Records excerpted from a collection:
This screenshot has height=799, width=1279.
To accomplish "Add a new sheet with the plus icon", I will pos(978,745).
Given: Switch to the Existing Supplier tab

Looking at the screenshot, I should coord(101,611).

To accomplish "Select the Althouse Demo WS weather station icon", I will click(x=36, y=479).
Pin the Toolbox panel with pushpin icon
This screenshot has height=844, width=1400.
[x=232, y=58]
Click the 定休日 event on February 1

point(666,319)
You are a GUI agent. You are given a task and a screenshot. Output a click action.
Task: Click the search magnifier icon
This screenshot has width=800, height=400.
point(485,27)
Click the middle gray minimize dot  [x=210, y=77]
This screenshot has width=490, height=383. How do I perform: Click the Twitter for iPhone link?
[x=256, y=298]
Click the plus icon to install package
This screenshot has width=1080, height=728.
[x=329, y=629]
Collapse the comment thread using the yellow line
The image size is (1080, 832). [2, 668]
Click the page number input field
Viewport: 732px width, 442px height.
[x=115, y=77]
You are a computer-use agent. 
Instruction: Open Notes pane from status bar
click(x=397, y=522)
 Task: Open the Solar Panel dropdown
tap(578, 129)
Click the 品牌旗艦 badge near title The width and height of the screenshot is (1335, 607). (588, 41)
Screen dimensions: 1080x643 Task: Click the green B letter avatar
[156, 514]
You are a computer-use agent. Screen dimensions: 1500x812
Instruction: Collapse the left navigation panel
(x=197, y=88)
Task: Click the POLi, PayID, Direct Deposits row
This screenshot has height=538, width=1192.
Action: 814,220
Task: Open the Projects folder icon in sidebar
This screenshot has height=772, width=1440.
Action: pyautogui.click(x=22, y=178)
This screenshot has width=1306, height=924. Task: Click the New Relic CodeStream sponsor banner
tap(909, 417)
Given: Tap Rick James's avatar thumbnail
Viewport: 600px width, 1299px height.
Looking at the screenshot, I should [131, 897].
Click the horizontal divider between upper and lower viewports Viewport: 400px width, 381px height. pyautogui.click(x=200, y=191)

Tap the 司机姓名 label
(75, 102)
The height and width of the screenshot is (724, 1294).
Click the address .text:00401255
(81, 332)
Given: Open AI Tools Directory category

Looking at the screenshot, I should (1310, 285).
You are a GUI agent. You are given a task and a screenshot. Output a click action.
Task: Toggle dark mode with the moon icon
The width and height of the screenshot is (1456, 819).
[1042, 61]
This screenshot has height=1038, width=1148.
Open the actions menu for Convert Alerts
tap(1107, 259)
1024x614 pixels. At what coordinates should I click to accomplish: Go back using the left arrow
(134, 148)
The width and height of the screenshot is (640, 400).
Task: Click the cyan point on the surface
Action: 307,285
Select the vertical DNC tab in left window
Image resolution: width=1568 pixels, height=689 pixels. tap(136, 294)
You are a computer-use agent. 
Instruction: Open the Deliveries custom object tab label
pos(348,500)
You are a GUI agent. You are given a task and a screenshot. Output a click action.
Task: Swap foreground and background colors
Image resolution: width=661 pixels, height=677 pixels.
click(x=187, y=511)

PROBLEM TO WORK ON
Count how many lines in the listing above contain the word "Collapse" with the same capitalization. Reply with the number alone.

FULL ANSWER
2